Ce qui est frappant dans cette histoire c'est qu'elle est fortement équilibrée. Le propos est très engagé, mais jamais manichéen. Tout est mauvais, mais tous ont du bons. Tout va mal, mais tout pourrait aller mieux. Dans cette jungle, un rien peut renverser la machine infernale; un machin appelé capitalisme.

 

D. B.

Vincent Lindon - La loi du marché

LOIN DE LA FOULE DECHAINEE, de Thomas Vinterberg

Genre : Lady de la ville

 

Surprenant projet que ce nouveau Vinterberg. Le film s'éloigne de l'univers de son auteur. "Far From de Madding Crowd" a quelque chose de traditionnel, d'une part car c'est l'adaptation (troisième au cinéma) d'un roman classique du XIXème, d'une autre parce qu'il s'appuie sur les codes du film à costumes. Néanmoins on retrouve la part de lyrisme du fastidieux "It's all about love", mais en plus charmant donc.

 

Cette histoire c'est celle de deux destins confondus. La rencontre d'un fermier de bonne situation, grâce à son dur labeur, et d'une jeune femme lézardant dans la modeste campagne de sa grand-mère en quête d'une situation. C'est un drame romantique coutumier qui trouve son charme en se plongeant dans l'Angleterre Victorienne. Il est question d'amour contre mariage d'intérêts, reflet très juste des tourments de l'époque. Ces histoires de vie pleines de rebondissements illustrent une période et s'inscrivent dans la lignée d'autres romances d'époque, "Barry Lyndon" par exemple. On trouve aussi un propos intéressant à ce récit car il interpelle sur la place des femmes dans la société, à l'instar de "Tess" (Polanski) ou "La lettre écarlate" (Wenders).

Le scénario pousse un peu trop son côté romantique, avec même une certaine frivolité. Pas assez brut, il manque d'authenticité et frise la niaiserie. Certains échanges sont très creux, ça empeste l'eau de rose, excessivement sur la conclusion.

 

Le travail de reconstitution est convaincant, mais peut-être pas autant que sur les films cités précédemment. Les décors, les demeures et les costumes peignent un dépaysement prenant, le tableau est beau. La lumière est un peu trop imposante et illusoire, au contraire de la parfaite photographie de "Barry Lyndon".

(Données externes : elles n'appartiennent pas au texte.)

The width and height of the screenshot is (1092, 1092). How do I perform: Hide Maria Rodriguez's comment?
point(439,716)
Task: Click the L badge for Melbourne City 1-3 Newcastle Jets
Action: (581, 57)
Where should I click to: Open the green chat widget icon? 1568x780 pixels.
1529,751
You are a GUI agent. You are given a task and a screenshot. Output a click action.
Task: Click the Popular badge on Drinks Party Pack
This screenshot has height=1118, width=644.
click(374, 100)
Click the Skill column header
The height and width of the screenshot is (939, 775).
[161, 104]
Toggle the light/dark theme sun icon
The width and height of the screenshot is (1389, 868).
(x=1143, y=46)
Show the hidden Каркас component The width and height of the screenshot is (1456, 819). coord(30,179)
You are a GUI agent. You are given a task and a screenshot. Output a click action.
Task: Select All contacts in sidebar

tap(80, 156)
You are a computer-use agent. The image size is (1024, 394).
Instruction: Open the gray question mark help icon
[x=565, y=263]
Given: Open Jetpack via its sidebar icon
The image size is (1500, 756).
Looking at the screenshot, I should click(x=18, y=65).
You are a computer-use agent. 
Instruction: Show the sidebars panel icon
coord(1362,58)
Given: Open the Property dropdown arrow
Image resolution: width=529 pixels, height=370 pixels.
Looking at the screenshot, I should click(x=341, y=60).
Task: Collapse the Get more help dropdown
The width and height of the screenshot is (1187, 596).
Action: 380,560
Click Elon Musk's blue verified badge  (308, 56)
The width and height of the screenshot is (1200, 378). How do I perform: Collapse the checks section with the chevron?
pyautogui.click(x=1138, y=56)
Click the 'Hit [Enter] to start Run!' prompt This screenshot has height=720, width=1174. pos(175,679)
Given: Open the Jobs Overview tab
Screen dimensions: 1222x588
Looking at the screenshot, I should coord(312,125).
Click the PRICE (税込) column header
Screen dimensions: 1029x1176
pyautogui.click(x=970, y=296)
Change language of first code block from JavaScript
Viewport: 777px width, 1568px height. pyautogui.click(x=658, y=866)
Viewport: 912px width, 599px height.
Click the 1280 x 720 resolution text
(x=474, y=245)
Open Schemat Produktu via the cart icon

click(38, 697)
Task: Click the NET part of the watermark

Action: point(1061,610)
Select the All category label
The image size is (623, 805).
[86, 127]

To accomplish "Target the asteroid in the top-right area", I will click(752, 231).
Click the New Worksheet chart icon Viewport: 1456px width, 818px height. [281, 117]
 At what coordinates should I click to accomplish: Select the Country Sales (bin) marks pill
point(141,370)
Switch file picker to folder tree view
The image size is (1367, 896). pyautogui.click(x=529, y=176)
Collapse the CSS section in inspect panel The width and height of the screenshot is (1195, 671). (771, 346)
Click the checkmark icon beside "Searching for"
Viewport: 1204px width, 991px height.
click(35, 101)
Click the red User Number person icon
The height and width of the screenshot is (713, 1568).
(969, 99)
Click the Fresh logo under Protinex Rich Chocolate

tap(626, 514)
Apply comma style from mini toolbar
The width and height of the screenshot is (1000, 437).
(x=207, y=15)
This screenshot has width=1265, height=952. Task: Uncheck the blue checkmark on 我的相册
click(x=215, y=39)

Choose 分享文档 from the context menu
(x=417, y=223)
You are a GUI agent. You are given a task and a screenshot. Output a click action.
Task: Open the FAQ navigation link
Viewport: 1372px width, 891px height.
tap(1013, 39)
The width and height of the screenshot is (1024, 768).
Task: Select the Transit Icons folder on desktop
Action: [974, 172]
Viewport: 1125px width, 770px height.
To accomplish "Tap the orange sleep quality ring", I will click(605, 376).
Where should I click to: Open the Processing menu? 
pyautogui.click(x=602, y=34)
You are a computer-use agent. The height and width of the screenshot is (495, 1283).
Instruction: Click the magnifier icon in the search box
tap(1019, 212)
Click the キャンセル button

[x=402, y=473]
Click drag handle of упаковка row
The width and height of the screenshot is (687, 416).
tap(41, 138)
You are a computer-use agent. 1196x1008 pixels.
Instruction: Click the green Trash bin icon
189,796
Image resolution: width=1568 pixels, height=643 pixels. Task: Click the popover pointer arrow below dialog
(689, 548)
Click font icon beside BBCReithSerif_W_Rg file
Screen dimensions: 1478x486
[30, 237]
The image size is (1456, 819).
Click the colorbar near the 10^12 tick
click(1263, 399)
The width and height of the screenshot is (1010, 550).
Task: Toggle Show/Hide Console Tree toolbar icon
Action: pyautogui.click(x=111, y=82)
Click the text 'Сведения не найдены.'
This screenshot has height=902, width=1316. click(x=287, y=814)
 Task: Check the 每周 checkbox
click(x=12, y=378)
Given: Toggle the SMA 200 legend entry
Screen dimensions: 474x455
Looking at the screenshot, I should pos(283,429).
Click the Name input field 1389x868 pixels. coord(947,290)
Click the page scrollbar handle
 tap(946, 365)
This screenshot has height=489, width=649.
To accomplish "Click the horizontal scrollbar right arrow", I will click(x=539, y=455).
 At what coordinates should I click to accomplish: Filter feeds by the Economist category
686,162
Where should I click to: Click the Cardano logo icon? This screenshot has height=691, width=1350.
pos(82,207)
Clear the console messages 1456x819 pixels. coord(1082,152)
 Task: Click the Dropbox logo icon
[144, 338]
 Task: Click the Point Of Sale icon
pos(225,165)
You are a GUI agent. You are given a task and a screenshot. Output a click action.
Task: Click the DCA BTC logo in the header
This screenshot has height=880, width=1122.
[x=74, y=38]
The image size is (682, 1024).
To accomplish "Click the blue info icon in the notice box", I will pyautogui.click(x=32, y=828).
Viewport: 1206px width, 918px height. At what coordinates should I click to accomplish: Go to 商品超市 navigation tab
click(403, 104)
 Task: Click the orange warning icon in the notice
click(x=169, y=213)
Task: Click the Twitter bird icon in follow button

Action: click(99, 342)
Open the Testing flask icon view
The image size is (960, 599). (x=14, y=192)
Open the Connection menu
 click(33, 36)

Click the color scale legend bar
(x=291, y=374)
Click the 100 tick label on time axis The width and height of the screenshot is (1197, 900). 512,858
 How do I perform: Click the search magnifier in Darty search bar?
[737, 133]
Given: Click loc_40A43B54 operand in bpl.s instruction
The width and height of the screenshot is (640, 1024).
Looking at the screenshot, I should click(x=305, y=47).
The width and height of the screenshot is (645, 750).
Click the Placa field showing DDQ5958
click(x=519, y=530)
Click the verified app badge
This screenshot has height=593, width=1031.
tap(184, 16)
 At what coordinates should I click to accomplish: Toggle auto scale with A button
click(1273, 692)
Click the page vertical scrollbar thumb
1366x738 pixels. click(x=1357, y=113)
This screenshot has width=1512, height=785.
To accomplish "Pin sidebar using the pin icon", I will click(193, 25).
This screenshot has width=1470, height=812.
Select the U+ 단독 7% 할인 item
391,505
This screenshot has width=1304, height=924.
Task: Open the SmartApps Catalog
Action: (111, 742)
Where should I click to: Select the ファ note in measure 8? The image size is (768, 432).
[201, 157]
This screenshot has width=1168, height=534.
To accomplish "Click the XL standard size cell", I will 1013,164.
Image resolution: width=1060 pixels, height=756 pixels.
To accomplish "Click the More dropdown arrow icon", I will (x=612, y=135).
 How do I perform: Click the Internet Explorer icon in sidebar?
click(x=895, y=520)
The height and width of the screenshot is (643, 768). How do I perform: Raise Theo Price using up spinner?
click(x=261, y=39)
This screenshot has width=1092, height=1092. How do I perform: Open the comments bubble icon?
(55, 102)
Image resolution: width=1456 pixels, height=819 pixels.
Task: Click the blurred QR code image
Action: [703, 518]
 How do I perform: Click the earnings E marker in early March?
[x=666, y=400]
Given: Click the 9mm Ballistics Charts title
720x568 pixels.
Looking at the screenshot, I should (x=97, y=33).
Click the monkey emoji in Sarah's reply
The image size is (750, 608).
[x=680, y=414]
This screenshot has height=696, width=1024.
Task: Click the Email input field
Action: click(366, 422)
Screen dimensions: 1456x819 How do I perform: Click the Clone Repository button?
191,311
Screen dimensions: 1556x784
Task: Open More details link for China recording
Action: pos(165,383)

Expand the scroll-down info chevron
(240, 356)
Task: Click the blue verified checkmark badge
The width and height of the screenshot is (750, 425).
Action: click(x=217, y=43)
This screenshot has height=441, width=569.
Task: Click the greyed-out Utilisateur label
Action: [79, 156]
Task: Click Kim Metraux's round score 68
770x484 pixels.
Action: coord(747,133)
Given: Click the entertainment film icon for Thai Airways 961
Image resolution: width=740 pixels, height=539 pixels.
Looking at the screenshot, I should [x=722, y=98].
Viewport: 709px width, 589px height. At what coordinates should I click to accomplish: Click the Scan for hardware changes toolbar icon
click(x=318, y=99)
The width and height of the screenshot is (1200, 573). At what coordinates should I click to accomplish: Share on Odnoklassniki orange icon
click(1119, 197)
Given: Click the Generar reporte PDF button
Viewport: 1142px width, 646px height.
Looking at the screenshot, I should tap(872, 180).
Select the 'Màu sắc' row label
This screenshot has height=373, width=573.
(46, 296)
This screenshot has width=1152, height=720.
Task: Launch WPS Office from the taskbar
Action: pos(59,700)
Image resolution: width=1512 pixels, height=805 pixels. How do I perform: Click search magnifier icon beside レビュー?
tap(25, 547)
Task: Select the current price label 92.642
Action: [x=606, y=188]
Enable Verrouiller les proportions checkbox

Autre code du film à costume, la ballade musicale. Elle y est agréable et charmante, avec un peu plus de subtilité la bande son serait parfaite.

 

Thomas Vinterberg est clairement un excellent directeur d'acteurs. La partition d'interprétation est impeccable. Certes Matthias Schoenaerts amplifie le côté mielleux du récit. La gentillesse et la serviabilité extrêmes de son personnage laissent perplexe. En revanche Carrey Mulligan est d'une finesse fascinante. Elle incarne une femme belle de convictions avec ses failles et ses forces. L'actrice est sublime.

 

"Loin de la foule déchainée" est un film de costume purement traditionnel, avec tous ses charmes. Il déborde quelque peu de lyrisme, mais fait place belle à Carey Mulligan et aux femmes. Dommage que ce propos ne soit pas assumé de bout en bout et se termine sur un ton doucereux.

 

D. B.

Carey Mulligan et Matthias Schoenaerts

JURASSIC WORLD, de Colin Trevorrow

Genre : Une nostalgie à ronger

 

Ce remake débarque dans une ribambelle de reprises. C'est assumé, et c'est là qu'est la réussite du film. "Jurassic World" est à prendre à la dérision, il se joue de la société de consommation dans toute sa dimension.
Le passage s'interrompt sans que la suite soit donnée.